Go through every one of these lines and switch "Home" to "Start". Keep everything else the same, and leave the pictures out of your answer.

▶ [DATA SECTION]
☆ ☆ ☆
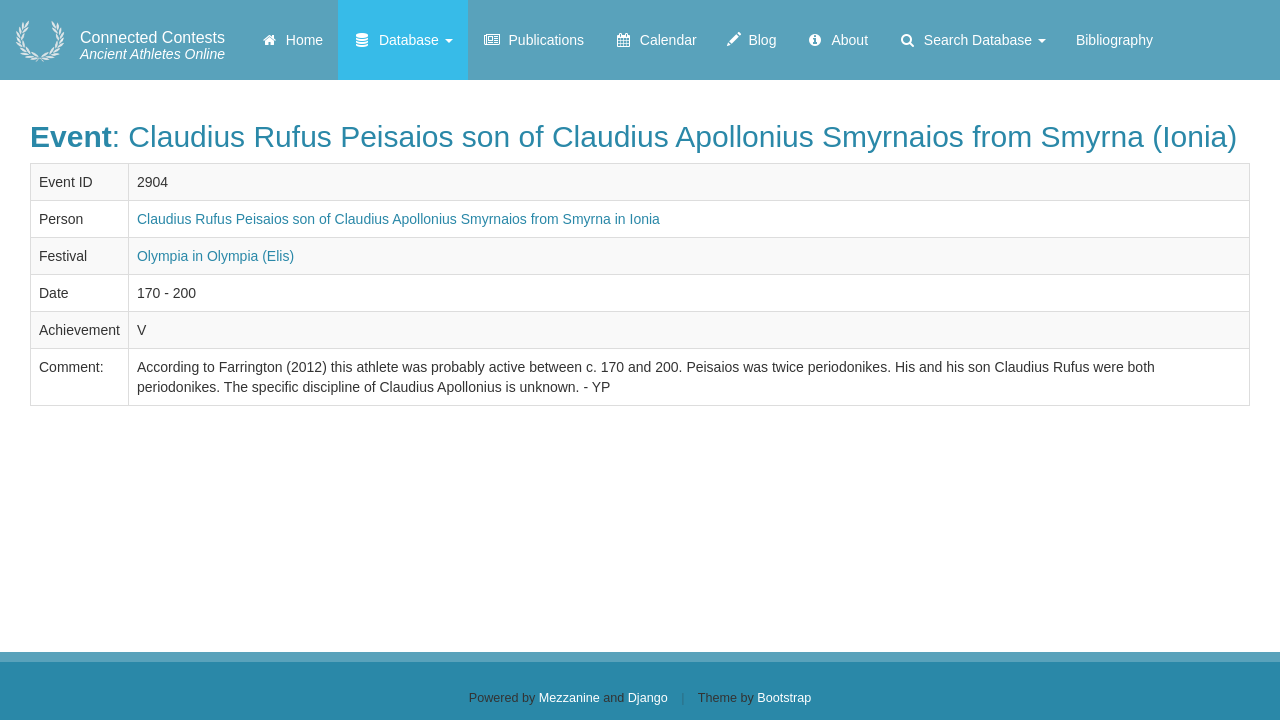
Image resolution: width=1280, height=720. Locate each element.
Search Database (972, 40)
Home (291, 40)
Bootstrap (784, 698)
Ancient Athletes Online (152, 46)
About (837, 40)
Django (648, 698)
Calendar (655, 40)
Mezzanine (569, 698)
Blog (752, 40)
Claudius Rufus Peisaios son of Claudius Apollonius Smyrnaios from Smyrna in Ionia (398, 219)
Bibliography (1114, 40)
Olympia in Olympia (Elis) (215, 256)
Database (403, 40)
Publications (533, 40)
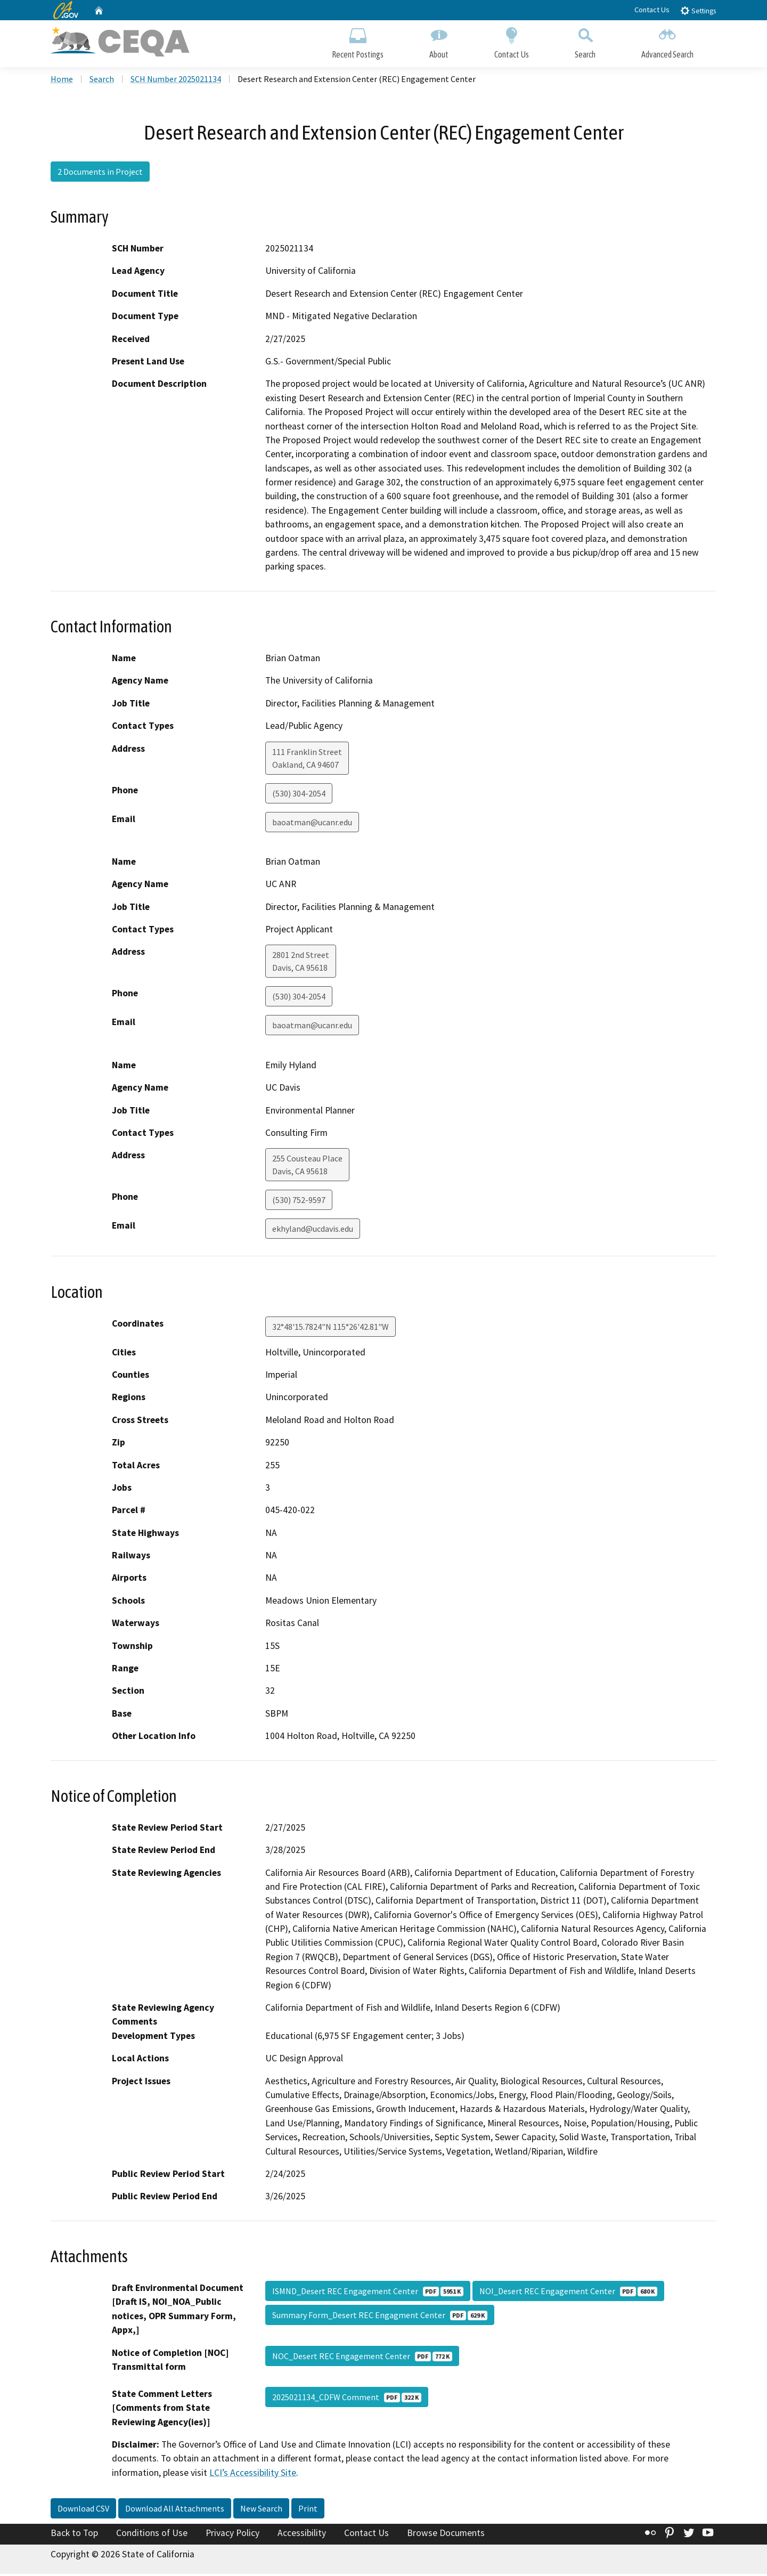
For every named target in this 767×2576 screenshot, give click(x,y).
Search (585, 41)
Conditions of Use (151, 2535)
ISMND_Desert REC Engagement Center (367, 2292)
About (439, 41)
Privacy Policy (232, 2535)
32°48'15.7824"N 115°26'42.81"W (330, 1328)
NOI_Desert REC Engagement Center (568, 2292)
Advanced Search (667, 41)
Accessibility (302, 2535)
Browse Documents (446, 2535)
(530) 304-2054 (298, 795)
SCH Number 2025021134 (175, 80)
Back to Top (74, 2535)
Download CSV (83, 2510)
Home (62, 80)
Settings (698, 10)
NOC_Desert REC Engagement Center (362, 2357)
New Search (261, 2510)
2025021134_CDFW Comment (346, 2398)
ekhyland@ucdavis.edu (312, 1230)
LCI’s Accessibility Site (252, 2474)
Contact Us (652, 9)
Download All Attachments (174, 2510)
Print (307, 2510)
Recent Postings (358, 41)
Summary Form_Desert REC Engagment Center (379, 2316)
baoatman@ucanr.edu (312, 823)
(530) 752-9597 (298, 1202)
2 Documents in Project (100, 173)
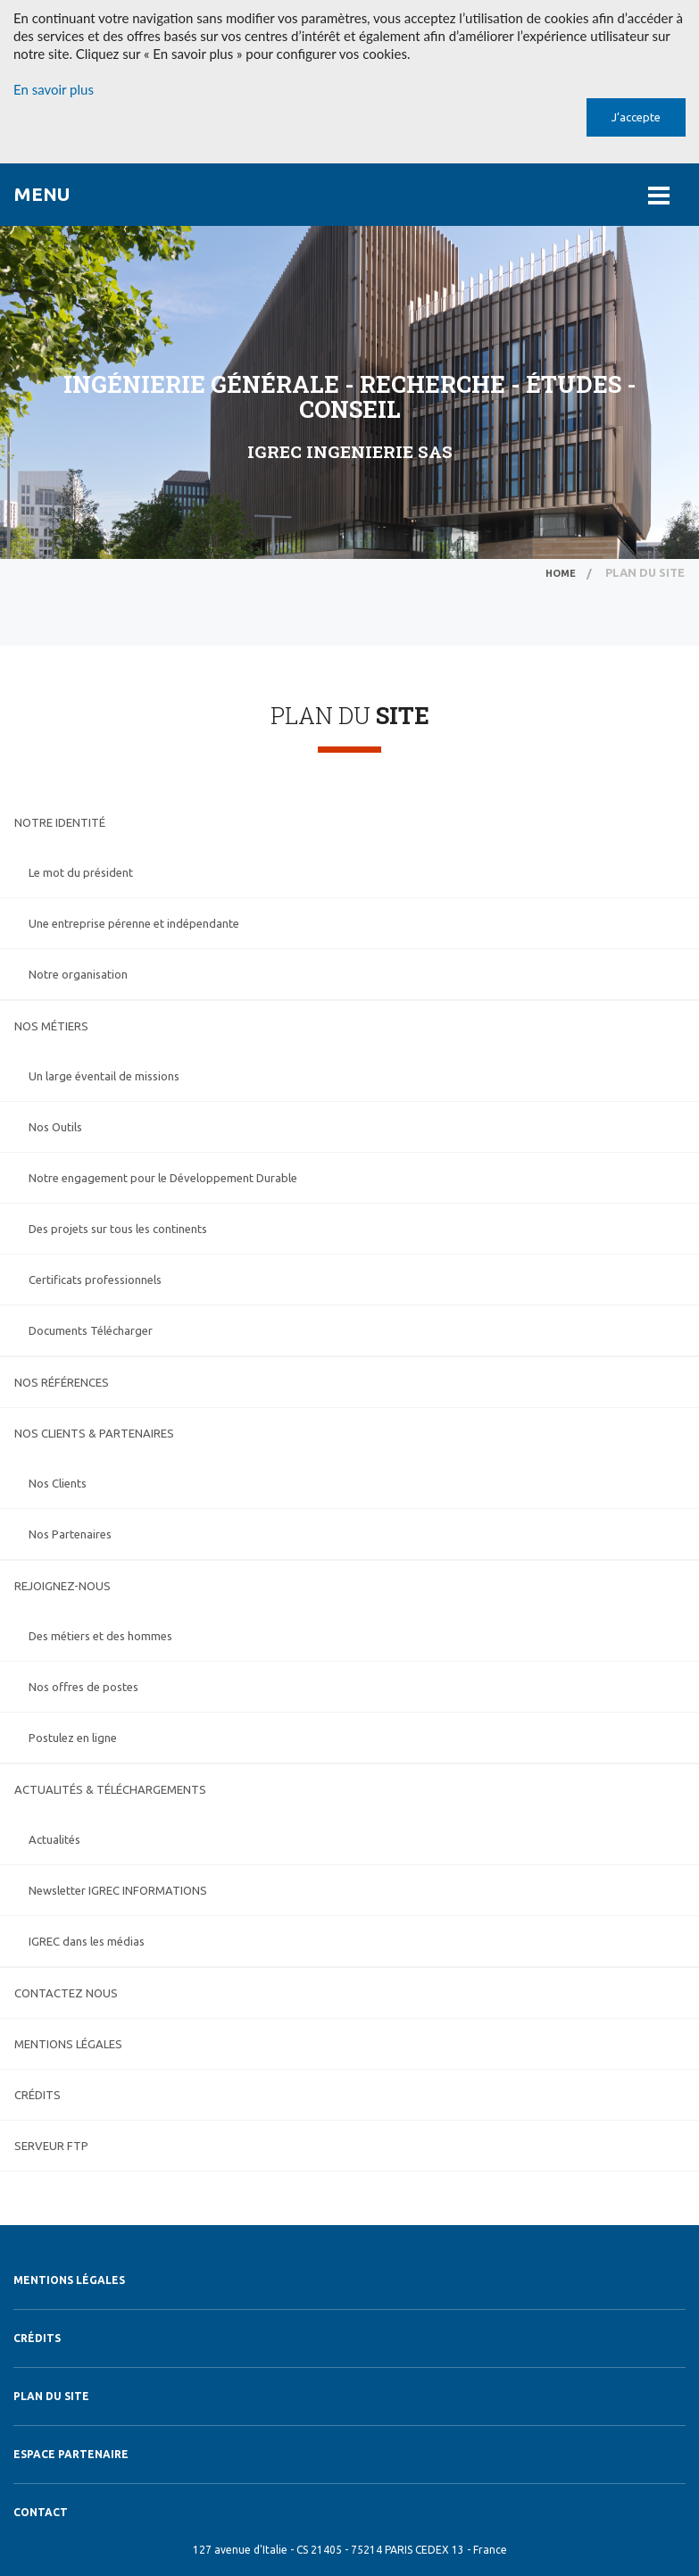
☆ ☆ ☆
▶ [EXERCISE RESULT]
Image resolution: width=1280, height=720. Locate each element.
Search Database (972, 40)
Start (291, 40)
Bootstrap (784, 698)
Ancient Athletes Online (152, 46)
About (837, 40)
Django (648, 698)
Calendar (655, 40)
Mezzanine (569, 698)
Blog (752, 40)
Claudius Rufus Peisaios son of Claudius Apollonius Smyrnaios from Smyrna in Ionia (398, 219)
Bibliography (1114, 40)
Olympia in Olympia (Elis) (215, 256)
Database (403, 40)
Publications (533, 40)
For every named target in this 767×2576 screenshot, give click(x,y).
Search (585, 41)
Conditions of Use (151, 2535)
ISMND_Desert REC Engagement Center (367, 2292)
About (439, 41)
Privacy Policy (232, 2535)
32°48'15.7824"N 115°26'42.81"W (330, 1328)
NOI_Desert REC Engagement Center (568, 2292)
Advanced Search (667, 41)
Accessibility (302, 2535)
Browse Documents (446, 2535)
(530) 304-2054 (298, 795)
SCH Number 2025021134 (175, 80)
Back to Top (74, 2535)
Download CSV (83, 2510)
Start (62, 80)
Settings (698, 10)
NOC_Desert REC Engagement Center (362, 2357)
New Search (261, 2510)
2025021134_CDFW Comment (346, 2398)
ekhyland@ucdavis.edu (312, 1230)
LCI’s Accessibility Site (252, 2474)
Contact Us (652, 9)
Download All Attachments (174, 2510)
Print (307, 2510)
Recent Postings (358, 41)
Summary Form_Desert REC Engagment Center (379, 2316)
baoatman@ucanr.edu (312, 823)
(530) 752-9597 (298, 1202)
2 Documents in Project (100, 173)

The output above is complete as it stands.